As noted in the Weekly Roundup on Friday, last week the FDA published a Final Guidance on the Open Public Comment period at FDA Advisory Committee meetings. On a side note, it is perhaps worth noting that this updated the Draft Guidance that came out in 2005. Yes, five years from Draft to Final. FDA social media guidance hounds, take note….
In any case, the Final Guidance addresses many of the perfunctory issues associated with the provision of commentary during an Advisory Committee meeting at the point of the regularly scheduled Open Public Comment (OPC) period. This, too, was summarized in Friday’s Weekly Roundup, or you can read the Guidance. Today, we’re not going to talk about how to participate in the OPC, but we are going to look at the why. Why should you, or perhaps more importantly, why should you not decide to participate. What are the factors at play? Here are a few things to consider.
Remember first of all that this part of the meeting is generally qualitative and not quantitative. It is not a contest to see how many speakers can speak for or against a particular proposition. Rather, it is generally speaking, to provide insight into a situation that is not clear from the data being presented by the clinical trials. And so the first question to ask oneself when preparing for an advisory committee meeting and faced with the question about sponsoring participation by others in the OPC period of the meeting is this – what is my goal here? Are you checking off a box on a list of things you think you should do, or are you actually trying to strategically communicate something that is important in supporting your application. If it is the former and not the latter, you may actually find that you are not really helping your cause.

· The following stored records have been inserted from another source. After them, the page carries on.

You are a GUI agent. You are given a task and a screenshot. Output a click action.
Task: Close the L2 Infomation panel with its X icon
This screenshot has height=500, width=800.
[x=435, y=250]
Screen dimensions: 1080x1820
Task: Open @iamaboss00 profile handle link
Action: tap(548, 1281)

I have attended many, many advisory committee meetings and watched literally hundreds of OPC speakers. Some have greatly benefited the issue being discussed. Some just pass time. And others have actually irritated panelists. The most effective use of a speaker or speakers is where the condition that is being treated by the candidate compound is perhaps not very well known and a patient can provide some insight into what it is like to have the condition. It can also be quite effective when the condition is one that might have a stigma involved with it – so that a patient can put a human face to the issue.
A good example of that was during the advisory committee meeting to consider the return of drugs to the market that treated irritable bowel syndrome (IBS). The subject matter of IBS might cause some to fail to take it seriously. But a patient who could stand up and provide a glimpse into what it is like not to be able to leave one’s home due to the condition was able to portray a very real, and very poignant picture of her suffering.
On the other hand, I have also seen speakers get up and explain what it is like to have a disease that the members of the panel are treating daily. That resulted in some expressions by committee members that they don’t need to be lectured about a disease they themselves know only too well. In other words, it was an example where patients were brought in to state the obvious.
There are no absolute rights or wrongs (except this – don’t be anything less than transparent about sponsorship of a speaker). The OPC can provide an important window into the non-data aspects that might be useful. But remember, the outcome of an advisory committee isn’t a popularity contest – the advisory committee and the FDA itself are driven by one thing – data. (There have been some rare exceptions.) If there is an issue in the data being presented, that issue is not going to be affected by a rowdy group of patients or investigators or third parties advocating for or against approval. So consider your approach to the OPC as you would any other strategic communications decision by first asking – why am I doing this and what do I hope to accomplish? That is my little guideline.